The report also identifies the factors that make markets attractive to SMEs looking to expand internationally. Favourable trade agreements were the leading factor, cited by 48% and up 14% since 2024. Favourable tax policies were cited by 39%, up 18%, while transparent regulation was cited by 36%, up 28%.
The findings suggest that mid market companies are still pursuing cross border growth, but with a stronger preference for predictable rules, lower friction, and clearer market entry conditions. Expansion appetite has not disappeared, but it has become more selective.
That shift reflects the environment facing internationally active companies. Tariff risk, supply disruption, sanctions, currency volatility, political uncertainty, tax complexity, and regulatory divergence all affect where businesses choose to sell, hire, source, invest, and establish subsidiaries.
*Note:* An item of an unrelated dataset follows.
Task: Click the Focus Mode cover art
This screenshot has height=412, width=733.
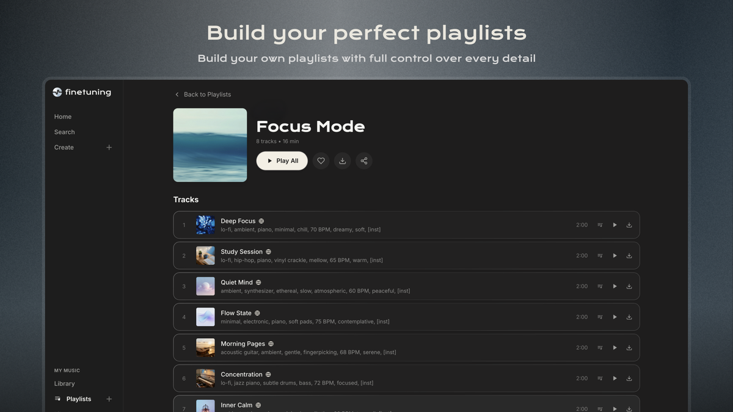Action: pyautogui.click(x=210, y=145)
Mid market companies can feel those pressures sharply. They may have enough ambition and product market fit to expand internationally, but fewer internal resources than large multinationals to absorb legal, tax, customs, compliance, and operational complexity. A policy shift in one market can absorb management time, increase advisory costs, and slow growth plans.
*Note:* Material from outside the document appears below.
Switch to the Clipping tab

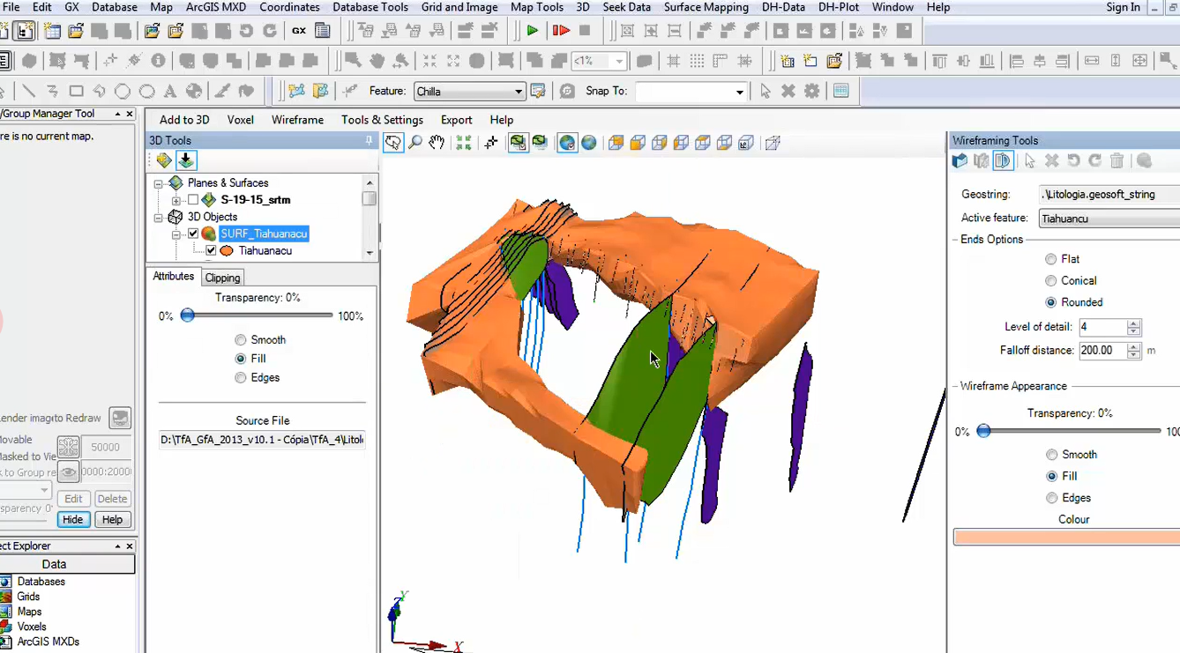point(222,278)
Kreston’s data also points to the growing importance of trade policy in business decision making. Favourable trade agreements have become the most commonly cited attractiveness factor, indicating that market opportunity alone is not enough. Companies want access terms that make expansion commercially manageable.
Operational infrastructure is now a central part of international growth. Huboo’s launch of a Dallas fulfilment operation, designed to support brands selling into North America, showed how expansion increasingly depends on fulfilment, data visibility, payment systems, customs, returns, and local market presence.
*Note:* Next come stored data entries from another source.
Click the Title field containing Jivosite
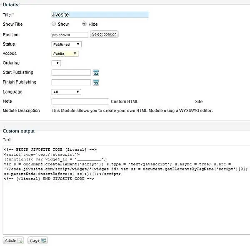This screenshot has width=250, height=246. [x=100, y=15]
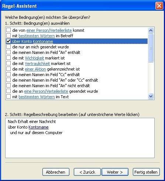The height and width of the screenshot is (181, 165).
Task: Click 'Wichtigkeit' link in condition list
Action: coord(34,58)
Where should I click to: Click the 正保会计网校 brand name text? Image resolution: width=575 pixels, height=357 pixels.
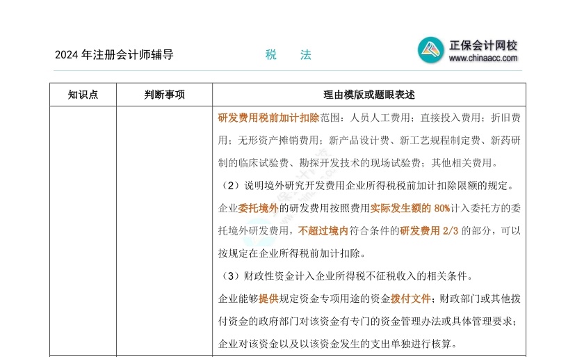tap(483, 45)
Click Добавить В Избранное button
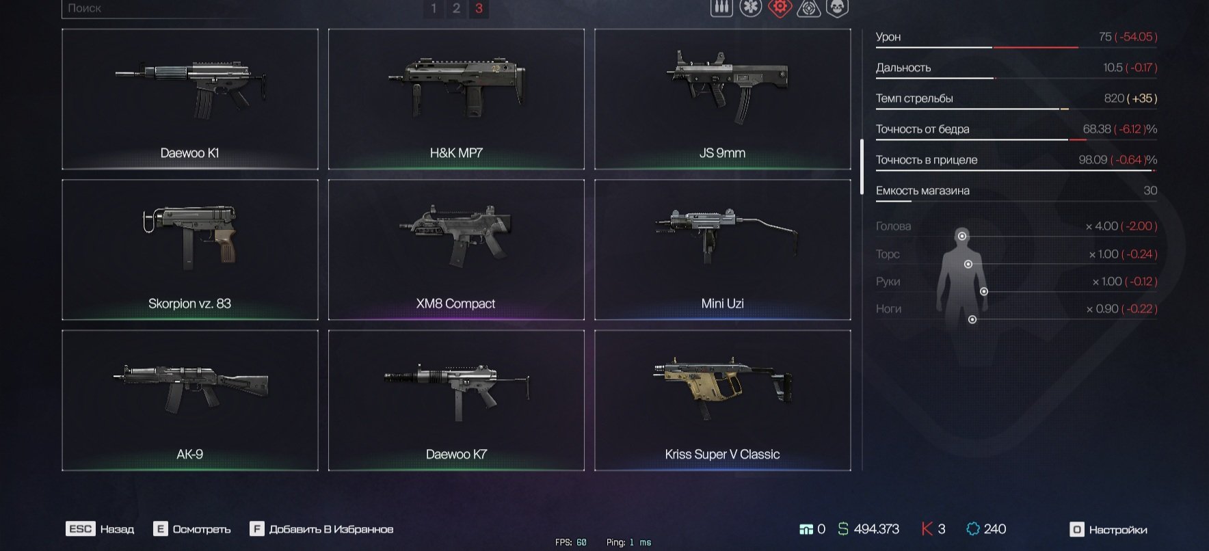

The report also illustrates the role of tax and regulation in competitiveness. A favourable tax regime can make a market more attractive, but transparent regulation may be just as valuable. Businesses can plan for rules they understand. Unclear, unpredictable, or inconsistent regulation increases execution risk and can make a larger market less attractive than a smaller but more stable one.
Geopolitical risk is now part of mainstream expansion planning. Companies entering new markets must consider customer demand alongside sanctions exposure, supply routes, political alignment, data rules, employment obligations, and reputational risk. Scenario planning that once sat with large corporate strategy teams is becoming routine in the mid market.
The findings also raise a leadership challenge. International expansion places pressure on management teams that may already be stretched by domestic growth. Leaders need to build local knowledge, trusted advisory relationships, governance structures, finance controls, cultural understanding, and compliance oversight before expansion creates unmanaged risk.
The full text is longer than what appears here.